Editor’s note: If you haven’t already experienced aging in the senior citizen sense, yourself or with loved ones, you will at some point wish there was a clearly written manual. With his weekly column, Mark Harvey has been writing the rough draft for many years and Grays Harbor News Group is grateful.
I’m fighting off the urge to begin with “The time has come, the walrus said…”
But, the time has come: I’m retiring.
After 772 weeks of us meeting here, I’m stepping away. I will be forever grateful to Doug Barker and all the good folks at The Daily World for their patience and encouragement, and for the amazing opportunity to “meet” so many of you.
How does one say goodbye after 772 weeks? I have no idea, so I won’t even try. I think what I will do, however, is attempt to sum up what are, in my opinion, the most important aspects of this whole aging thing. And that usually begins with a question that goes something like this: How smooth is the road ahead likely to be?
Answer: About as smooth as the road behind. And if you take the time to think about it, I just told you a whole lot more than you think I did.
Folks in my business tend to spend an inordinate amount of time contemplating the question “What do Elders want?” — in the same general tone of voice and inflection as the question “What do Martians eat?”
As though, at some magic age (60? 65? 79? 98? — whatever), all those “normal” people stepped into the Elder Machine and were duly processed and homogenized into an anomalous species called Elders — emerging with unfathomable habits, preferences, tastes, predilections, abilities, challenges and destinies.
Alas, allow me to be the bearer of thought-provoking tidings: There is no Elder Machine.
When you hit that magic age, here’s what will be magically different: nothing. You will still be the same old you, with the same foibles, opinions, tastes, talents and beliefs. The same preferences and the same politics, the same joys and the same sorrows, and the same old body that got you here, more or less.
Oops.
Now, close your eyes for 30 seconds and visualize what you want your life to look like in 10, 15 or 40 years. Go ahead, we’ll wait.
OK? Here’s the picture most of us saw: a life that looks, more or less, like it looks right now — colored by a few hopes, dreams, fears and the tyranny of genetics, certainly — but we want life to continue to be “life,” as we have chosen to define it. We do not want to be “less.” We want to be “us” — to continue.

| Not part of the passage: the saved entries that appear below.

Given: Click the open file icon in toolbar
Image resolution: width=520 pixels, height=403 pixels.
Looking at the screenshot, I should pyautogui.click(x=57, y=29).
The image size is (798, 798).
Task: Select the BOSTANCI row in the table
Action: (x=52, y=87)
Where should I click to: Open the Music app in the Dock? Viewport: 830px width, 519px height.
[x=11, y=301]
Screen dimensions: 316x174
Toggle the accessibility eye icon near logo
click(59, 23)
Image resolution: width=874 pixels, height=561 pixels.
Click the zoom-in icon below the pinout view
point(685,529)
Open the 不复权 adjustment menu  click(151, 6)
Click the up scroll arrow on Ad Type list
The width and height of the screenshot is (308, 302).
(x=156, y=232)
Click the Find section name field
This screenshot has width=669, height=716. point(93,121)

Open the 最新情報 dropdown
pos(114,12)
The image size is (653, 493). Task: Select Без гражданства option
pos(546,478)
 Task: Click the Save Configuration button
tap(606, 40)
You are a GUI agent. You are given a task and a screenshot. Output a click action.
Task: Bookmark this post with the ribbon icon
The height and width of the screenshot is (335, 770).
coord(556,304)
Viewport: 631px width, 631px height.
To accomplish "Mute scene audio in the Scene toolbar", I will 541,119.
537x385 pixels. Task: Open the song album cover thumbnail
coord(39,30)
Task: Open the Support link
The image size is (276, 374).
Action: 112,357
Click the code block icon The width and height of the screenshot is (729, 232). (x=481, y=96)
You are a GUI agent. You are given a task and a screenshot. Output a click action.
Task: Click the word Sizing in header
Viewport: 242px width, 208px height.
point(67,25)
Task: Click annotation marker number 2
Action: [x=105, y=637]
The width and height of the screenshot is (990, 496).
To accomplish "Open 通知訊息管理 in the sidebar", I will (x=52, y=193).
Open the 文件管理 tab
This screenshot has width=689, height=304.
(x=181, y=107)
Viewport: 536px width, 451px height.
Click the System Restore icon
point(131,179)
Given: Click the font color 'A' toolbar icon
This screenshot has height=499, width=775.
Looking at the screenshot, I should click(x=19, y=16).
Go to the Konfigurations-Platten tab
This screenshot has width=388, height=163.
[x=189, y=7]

Here’s the only thing that really changes in that Elder Machine is the sudden realization that none of us will achieve immortality.
So, in my opinion and in my world, the game becomes: How can we keep life looking — as much as possible — the way it looks right now?
I’ll offer these points:
Think “health and health care,” but think about it in terms of what you can do, not in terms of any diagnosis. We want to be able to get up and get going, and spend our days and our nights on our own terms, with as little “help” (think: “interference”) as possible.
So…
1. Stop doing stupid stuff! We all know what we do that we shouldn’t do, so stop doing it! (Or, at least, do less of it.)
2. Move! “Use it or lose it” applies — so, unless you’re done with it, use it!
3. Find a health care professional you trust and tell them the truth! Listen and talk! Then do what you need to do, as though it were your responsibility to be responsible for yourself — because it is.
4. Figure out your health insurance — or find someone who has, and make friends.
This is America; money counts. Like it or not, that’s how it is, so figure it out and do the best you can. Plan! Get out of debt! Figure out Social Security! It is absolutely true that money can’t buy happiness, but it does buy heat, food, medicine and underwear — So, think about it!
I’m often asked some derivation of the question: What’s the worst thing that is likely to happen to me as I get older? — and people expect to hear something like “falls” or “Alzheimer’s” or “stroke” — but here’s what’s more likely to get us:
Fear.
Ignorance.
Isolation.
Not knowing there’s help out there, or being too proud to ask for it.
Being afraid that if “they” knew how much help I really needed, “they” would put me in a nursing home, so I isolate myself and go downhill fast, and pretty soon … the self-fulfilling prophecy is fulfilled.
A little help on the front end can change everything.
I could bury you alive in programs, services and acronyms! I could put you into a coma with strategies, resources, advance directives and durable powers of attorney. I could drive you screaming from the room with health insurance nuance. But I can’t give you the one thing that will do you the most good, because we all have to find it for ourselves: a sense of purpose. A mission. A reason to be.
The belief that there is a reason to continue. That there are still opportunities to contribute — to be part of the “solution” — to make things better — to help. And that it truly is not “over,” until it is.
That every day is the next opportunity to begin again — to get it “right” — to do better.
I want you to hear that aging is not an affliction; it’s an achievement!
Be careful. Strive to be happy.
Love is all there is.
Thank you.
Mark Harvey retired last week as director of information and assistance for the Olympic Area Agency on Aging.